3) Sharing vaccine technology: As the pandemic remains out of control and with the emergence of new and more transmissible variants, the need to dramatically increase the global production and supply of vaccines is obvious. Vaccine manufacturing capacity must be boosted in LMICs by utilising all policy and legal measures, including through full transfer of mRNA vaccine technology and know-how by the pharmaceutical corporations Pfizer (US), BioNTech (Germany), and Moderna (US). To dramatically boost vaccine supply in LMICs, and attain independent sustainability, full transfer of such technology needs to happen transparently and be open to all competent alternative manufacturers. High-income countries, particularly Germany and the US, which host BioNTech, Pfizer and Moderna, should demand these companies share their mRNA vaccine technology and know-how with the WHO COVID-19 mRNA Vaccine Technology Transfer Hub based in South Africa. High-income countries should also provide financial and technical support to the Hub.
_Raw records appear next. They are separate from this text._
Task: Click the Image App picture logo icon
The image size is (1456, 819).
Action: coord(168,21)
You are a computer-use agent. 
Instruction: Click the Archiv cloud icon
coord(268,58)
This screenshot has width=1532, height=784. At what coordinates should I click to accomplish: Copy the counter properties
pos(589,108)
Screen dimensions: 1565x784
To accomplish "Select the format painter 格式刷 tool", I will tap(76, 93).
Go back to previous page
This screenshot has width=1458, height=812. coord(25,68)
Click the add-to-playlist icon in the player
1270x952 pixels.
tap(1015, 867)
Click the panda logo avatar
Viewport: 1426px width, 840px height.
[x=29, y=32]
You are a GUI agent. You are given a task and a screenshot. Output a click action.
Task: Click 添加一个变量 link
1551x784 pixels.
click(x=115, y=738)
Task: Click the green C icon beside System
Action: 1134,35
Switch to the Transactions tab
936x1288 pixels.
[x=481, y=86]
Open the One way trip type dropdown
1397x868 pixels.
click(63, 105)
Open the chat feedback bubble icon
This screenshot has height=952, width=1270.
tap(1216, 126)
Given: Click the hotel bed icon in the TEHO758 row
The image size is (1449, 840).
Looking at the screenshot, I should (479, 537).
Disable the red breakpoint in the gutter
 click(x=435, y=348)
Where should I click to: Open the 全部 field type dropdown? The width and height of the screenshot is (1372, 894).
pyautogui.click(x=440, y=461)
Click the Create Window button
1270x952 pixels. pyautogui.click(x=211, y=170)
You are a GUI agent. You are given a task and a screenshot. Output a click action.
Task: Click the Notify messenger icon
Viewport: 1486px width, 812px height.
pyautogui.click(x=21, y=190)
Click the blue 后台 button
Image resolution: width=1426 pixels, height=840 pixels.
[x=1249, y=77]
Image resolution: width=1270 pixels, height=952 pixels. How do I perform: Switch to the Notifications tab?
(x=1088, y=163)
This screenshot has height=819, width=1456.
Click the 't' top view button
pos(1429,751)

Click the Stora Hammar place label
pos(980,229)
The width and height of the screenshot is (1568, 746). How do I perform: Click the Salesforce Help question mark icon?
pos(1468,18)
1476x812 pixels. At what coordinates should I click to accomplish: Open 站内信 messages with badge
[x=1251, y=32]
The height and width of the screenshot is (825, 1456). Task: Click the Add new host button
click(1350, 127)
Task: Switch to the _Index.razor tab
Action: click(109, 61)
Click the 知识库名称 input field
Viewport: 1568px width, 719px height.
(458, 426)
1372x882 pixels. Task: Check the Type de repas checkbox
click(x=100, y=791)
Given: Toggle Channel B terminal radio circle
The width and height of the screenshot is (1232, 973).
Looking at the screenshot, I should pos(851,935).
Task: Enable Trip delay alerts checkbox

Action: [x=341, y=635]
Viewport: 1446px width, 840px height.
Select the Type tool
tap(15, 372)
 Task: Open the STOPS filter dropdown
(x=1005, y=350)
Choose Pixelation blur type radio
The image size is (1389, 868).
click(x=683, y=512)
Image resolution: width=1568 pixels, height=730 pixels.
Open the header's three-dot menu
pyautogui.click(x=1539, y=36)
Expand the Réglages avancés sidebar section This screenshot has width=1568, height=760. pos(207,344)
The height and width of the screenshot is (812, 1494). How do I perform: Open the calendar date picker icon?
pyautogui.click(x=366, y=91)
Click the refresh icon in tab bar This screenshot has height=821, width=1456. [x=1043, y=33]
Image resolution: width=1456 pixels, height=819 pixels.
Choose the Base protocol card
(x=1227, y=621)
4) Access to new treatments and tests: In addition to vaccines, the world urgently needs access to newer therapeutics and diagnostics to reduce the number of hospitalisations and deaths in this pandemic. The slower and lower rate of vaccination in LMICs increases the risk of transmission and variant spread, locally and globally. In the face of ongoing and new waves of the virus around the world, health systems are being pushed to their limits, highlighting the urgent need for diagnosis and treatment of people with COVID-19. Yet, new WHO-recommended COVID-19 therapeutics, such as tocilizumab (produced by Roche, based in Switzerland) and sarilumab (Regeneron, US), remain out of reach for people in LMICs due to high prices, limited supply, intellectual property (IP) barriers, and absence of transparent access plans.
MSF calls on all governments to take actions to overcome the market monopolies held by the pharmaceutical companies, and support biosimilar production to lower prices and ensure sustainable access to these important new therapeutics.
5) Stop blocking the Waiver on COVID-19 monopolies: Further, countries must support the ‘TRIPS Waiver’ proposal at the World Trade Organization (WTO), which if adopted would provide all countries with an expeditious way to remove key Intellectual Property (IP) barriers and legal risks around production and supply of COVID-19 medical tools, including vaccines, treatments and diagnostics, during the pandemic. Nearly a year after the Waiver was first proposed by India and South Africa; it is now supported by over 100 nations, while a small group of high-income countries continues to oppose it. These countries – particularly the European Union (EU), UK, Switzerland, and Norway – must stop blocking this lifesaving pandemic initiative supported by a majority of the world.
Countries should collectively acknowledge the limitations of relying on the pharmaceutical industry’s ‘good will’ to stem a global pandemic, and instead support the will of LMICs demanding self-reliance through the TRIPS Waiver.